* About this exercise
The required lines are those that contain "user"; pull them out of the data and copy them.

####

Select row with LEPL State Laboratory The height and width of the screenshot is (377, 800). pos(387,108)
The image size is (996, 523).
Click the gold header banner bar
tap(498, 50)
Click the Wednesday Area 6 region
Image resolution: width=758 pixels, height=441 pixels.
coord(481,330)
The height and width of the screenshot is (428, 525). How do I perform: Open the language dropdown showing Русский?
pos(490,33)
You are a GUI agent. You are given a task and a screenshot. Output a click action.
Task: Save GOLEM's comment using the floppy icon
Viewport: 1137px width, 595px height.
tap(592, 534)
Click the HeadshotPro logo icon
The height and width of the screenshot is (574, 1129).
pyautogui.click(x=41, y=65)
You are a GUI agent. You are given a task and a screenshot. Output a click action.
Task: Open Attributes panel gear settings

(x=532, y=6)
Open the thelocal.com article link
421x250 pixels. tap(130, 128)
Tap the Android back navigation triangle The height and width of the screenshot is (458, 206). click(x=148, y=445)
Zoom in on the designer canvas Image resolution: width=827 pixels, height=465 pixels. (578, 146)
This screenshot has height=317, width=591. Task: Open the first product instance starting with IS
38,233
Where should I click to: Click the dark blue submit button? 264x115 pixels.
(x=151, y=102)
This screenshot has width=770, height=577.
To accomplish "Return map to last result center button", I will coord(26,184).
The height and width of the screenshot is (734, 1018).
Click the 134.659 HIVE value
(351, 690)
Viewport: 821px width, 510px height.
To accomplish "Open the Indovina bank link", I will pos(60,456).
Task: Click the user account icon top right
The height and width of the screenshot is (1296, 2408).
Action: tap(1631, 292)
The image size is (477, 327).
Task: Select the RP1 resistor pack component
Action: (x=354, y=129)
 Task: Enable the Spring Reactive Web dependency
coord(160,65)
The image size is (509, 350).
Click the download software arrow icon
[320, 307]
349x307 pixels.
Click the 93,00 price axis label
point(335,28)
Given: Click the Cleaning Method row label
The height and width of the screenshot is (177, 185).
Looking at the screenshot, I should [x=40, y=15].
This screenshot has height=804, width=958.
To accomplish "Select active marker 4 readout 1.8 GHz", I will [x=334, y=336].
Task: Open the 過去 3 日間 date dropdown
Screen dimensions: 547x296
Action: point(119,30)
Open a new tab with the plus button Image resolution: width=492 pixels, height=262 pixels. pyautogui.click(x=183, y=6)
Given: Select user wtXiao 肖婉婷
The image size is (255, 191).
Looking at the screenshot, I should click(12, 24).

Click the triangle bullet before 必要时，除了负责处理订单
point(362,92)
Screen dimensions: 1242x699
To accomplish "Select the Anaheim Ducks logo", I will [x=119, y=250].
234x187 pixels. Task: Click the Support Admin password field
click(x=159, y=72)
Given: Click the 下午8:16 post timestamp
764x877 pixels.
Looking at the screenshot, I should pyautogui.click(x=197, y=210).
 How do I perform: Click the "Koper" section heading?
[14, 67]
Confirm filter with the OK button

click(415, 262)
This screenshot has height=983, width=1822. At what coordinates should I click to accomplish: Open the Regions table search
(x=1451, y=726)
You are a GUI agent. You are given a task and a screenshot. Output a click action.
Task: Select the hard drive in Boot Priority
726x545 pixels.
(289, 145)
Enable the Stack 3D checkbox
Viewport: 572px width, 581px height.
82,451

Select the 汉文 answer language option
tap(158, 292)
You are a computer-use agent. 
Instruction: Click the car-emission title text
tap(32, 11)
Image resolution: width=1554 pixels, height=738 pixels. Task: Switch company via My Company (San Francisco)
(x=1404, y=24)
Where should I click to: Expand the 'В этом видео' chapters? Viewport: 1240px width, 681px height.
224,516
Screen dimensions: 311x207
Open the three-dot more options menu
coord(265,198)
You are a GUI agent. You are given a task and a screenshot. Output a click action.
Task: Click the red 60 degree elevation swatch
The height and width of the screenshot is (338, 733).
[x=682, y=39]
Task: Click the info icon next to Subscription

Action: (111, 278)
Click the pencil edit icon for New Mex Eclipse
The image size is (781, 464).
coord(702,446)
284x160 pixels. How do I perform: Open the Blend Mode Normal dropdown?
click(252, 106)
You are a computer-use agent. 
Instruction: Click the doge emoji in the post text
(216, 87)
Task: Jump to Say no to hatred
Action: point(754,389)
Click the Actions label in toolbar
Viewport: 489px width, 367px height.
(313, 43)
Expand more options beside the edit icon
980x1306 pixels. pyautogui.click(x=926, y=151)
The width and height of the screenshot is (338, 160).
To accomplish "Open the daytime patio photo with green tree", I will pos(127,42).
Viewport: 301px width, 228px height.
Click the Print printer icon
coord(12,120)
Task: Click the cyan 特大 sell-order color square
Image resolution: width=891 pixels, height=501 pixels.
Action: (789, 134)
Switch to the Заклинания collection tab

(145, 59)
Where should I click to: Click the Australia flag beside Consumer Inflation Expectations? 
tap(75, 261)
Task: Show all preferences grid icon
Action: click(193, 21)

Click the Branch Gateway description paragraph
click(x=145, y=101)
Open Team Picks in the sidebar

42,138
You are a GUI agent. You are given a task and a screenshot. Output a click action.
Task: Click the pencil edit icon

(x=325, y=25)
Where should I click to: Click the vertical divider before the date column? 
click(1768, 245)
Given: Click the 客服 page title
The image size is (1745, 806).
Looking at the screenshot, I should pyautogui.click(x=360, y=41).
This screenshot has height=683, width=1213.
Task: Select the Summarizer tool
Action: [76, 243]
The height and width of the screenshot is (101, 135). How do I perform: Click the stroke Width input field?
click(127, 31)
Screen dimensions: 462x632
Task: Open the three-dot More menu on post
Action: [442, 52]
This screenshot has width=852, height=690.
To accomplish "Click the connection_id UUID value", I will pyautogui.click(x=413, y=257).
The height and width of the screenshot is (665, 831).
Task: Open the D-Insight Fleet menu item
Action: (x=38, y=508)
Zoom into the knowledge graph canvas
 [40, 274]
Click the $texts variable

####

* Response to the exercise
Task: Click the user account icon top right
Given: Select user wtXiao 肖婉婷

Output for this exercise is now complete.